Revision as of 21:47, 4 May 2022 by Orange quail 9 (talk | contribs) (Will add information about techniques (gradient descent) later.)
(diff) ← Older revision | Latest revision (diff) | Newer revision → (diff)

Linear regression is the approximation of many data points using a single linear function of one or more variables.

Mean squared error

Suppose we are given a multiset of dependent variable values $Y = \{y_1, y_2, \dots , y_n\}$ and a multiset of corresponding independent variable values $X = \{x_1, x_2, \dots , x_n\}$. We want to create a function $f(x)$ that predicts $y$ with as little overall error as possible. We can quantify the error using mean squared error, defined by \[\mathrm{MSE} = \frac{\sum_{i=1}^{n} (y_i - f(x_i))^2}{n}.\] Sometimes $f(x_i)$ is notated $\hat{y_i}$, because $f(x_i)$ is a prediction of $y_i$.

Note the similarity of $\mathrm{MSE}$ to the distance formula $d$ in Euclidean space; in fact, $\mathrm{MSE} = \frac{d^2}{n}$, so $\mathrm{MSE}$ increases monotonically with $d$ (which is always nonnegative). Thus, minimizing $\mathrm{MSE}$ corresponds to minimizing Euclidean distance between a point whose coordinates are the $y_i$ and a point whose coordinates are the $f(x_i)$.

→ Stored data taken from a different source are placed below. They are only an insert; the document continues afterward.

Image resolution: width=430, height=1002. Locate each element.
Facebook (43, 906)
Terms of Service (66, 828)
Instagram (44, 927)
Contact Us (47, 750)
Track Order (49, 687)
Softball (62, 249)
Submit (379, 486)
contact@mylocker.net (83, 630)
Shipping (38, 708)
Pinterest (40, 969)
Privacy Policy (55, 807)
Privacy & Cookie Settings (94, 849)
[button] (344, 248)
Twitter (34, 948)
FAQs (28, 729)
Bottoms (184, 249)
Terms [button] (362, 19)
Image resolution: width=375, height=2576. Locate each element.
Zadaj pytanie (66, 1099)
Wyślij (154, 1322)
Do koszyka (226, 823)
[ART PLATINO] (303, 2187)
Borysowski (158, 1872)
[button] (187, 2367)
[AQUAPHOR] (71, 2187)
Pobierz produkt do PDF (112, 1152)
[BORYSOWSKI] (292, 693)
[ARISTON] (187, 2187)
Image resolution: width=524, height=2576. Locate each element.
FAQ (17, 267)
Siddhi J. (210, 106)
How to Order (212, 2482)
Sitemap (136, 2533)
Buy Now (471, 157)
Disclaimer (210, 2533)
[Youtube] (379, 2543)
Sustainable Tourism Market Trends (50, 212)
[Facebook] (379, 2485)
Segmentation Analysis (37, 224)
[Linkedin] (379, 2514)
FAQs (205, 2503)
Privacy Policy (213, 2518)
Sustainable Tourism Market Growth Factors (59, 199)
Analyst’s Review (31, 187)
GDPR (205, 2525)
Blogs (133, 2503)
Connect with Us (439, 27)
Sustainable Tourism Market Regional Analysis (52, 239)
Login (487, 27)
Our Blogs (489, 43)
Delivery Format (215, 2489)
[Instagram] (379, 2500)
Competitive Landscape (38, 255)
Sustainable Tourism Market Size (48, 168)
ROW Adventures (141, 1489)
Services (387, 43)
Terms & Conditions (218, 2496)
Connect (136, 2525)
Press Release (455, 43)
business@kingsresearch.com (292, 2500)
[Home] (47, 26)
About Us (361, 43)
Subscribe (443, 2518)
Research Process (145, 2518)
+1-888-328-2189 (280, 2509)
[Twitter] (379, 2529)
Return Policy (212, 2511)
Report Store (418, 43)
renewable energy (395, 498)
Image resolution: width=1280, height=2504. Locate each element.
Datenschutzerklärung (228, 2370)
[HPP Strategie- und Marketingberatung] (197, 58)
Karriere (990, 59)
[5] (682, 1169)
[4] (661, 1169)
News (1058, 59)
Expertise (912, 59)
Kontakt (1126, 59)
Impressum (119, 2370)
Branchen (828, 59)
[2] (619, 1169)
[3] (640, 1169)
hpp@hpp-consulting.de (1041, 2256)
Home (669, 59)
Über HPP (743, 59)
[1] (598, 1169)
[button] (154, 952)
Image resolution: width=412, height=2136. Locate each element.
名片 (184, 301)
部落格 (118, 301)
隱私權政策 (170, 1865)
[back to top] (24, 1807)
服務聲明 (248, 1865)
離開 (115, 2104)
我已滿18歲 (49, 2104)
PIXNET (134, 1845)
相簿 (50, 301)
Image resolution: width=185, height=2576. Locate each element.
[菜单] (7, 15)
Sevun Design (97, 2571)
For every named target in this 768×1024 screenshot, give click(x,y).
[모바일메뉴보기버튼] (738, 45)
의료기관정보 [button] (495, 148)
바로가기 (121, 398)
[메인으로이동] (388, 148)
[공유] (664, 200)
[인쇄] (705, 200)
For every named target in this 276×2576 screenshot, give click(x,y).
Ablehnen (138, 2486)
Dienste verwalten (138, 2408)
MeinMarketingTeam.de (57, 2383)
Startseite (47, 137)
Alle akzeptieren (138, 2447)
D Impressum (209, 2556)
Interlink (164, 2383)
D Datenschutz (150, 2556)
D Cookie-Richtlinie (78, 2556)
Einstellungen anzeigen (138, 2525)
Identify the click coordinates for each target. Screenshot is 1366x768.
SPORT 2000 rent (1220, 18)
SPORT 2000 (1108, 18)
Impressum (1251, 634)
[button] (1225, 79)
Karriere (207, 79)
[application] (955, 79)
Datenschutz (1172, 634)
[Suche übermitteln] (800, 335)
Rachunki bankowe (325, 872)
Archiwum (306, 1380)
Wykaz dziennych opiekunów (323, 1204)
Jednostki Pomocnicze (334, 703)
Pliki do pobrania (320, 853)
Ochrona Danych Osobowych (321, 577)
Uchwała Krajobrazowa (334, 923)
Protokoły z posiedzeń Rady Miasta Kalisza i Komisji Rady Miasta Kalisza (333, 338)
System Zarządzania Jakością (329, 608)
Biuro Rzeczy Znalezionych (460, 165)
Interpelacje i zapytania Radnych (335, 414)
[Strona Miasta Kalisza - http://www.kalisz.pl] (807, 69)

If $f(x)$ is a constant function equal to the arithmetic mean of $Y$, then the $\mathrm{MSE}$ equals the variance of $Y$.

Vector-valued functions

Sometimes multiple values are to be predicted in conjunction (for example, in a weather forecast, the wind components in both the north and east directions). In this case the $y_i$ are represented by vectors, so the predictor function $f(x)$ should also be a vector-valued function. The $\mathrm{MSE}$ formula is altered slightly to include magnitudes: \[\mathrm{MSE} = \frac{\sum_{i=1}^{n} \lVert \mathbf{y}_i - \mathbf{f}(x_i) \rVert ^2}{n}.\] The summands in the numerator, by the vector magnitude formula, are themselves the sum of squares of differences between components.

Multiple regression

If there are multiple independent variables in conjunction (for example, if a student's past three AMC scores are used to predict the next score), then the regression becomes a multiple regression. Each $x_i$ must then be viewed as a sequence $x_{i1}, x_{i2}, \dots, x_{im}$, where $m$ is the number of predictors. The terms of this sequence are passed one by one into $f$ as arguments; $f$ is therefore a function of $m$ variables.